=== Problem description ===
Copy the records below, replacing "presentation" with "spreadsheet" and changing nothing else. Leave the pictures out of your copy.

=== Records for the task ===
— START —

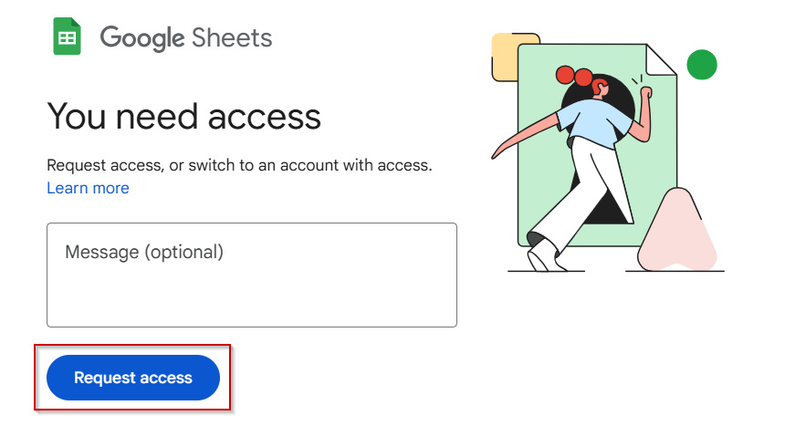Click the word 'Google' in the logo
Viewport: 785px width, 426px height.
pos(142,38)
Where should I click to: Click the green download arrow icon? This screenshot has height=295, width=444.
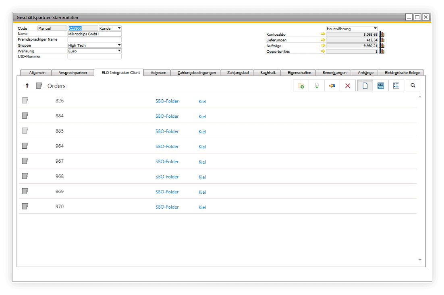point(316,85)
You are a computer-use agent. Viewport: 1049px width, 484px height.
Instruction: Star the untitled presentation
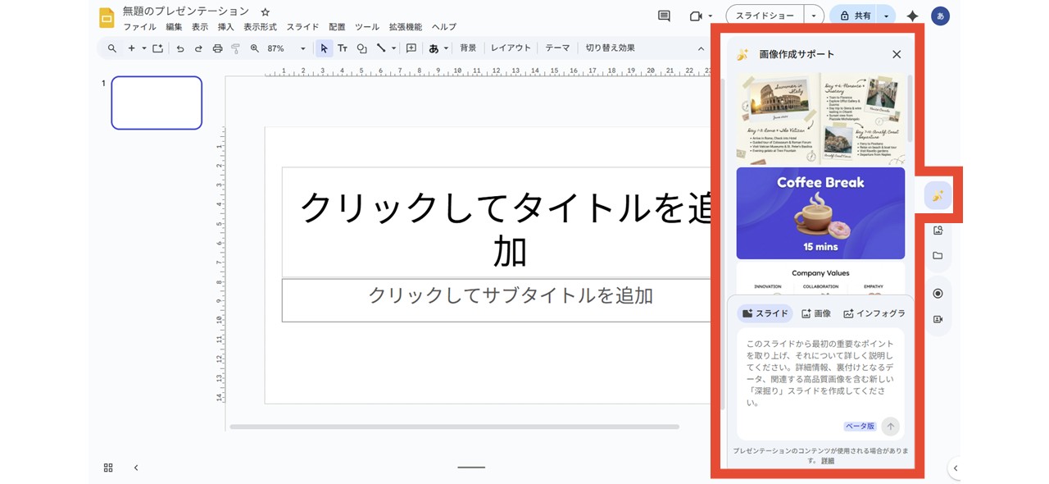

— END —

=== Output below ===
Click the word 'Google' in the logo
Viewport: 785px width, 426px height.
pos(142,38)
Where should I click to: Click the green download arrow icon? This screenshot has height=295, width=444.
point(316,85)
You are a computer-use agent. Viewport: 1049px width, 484px height.
Instruction: Star the untitled spreadsheet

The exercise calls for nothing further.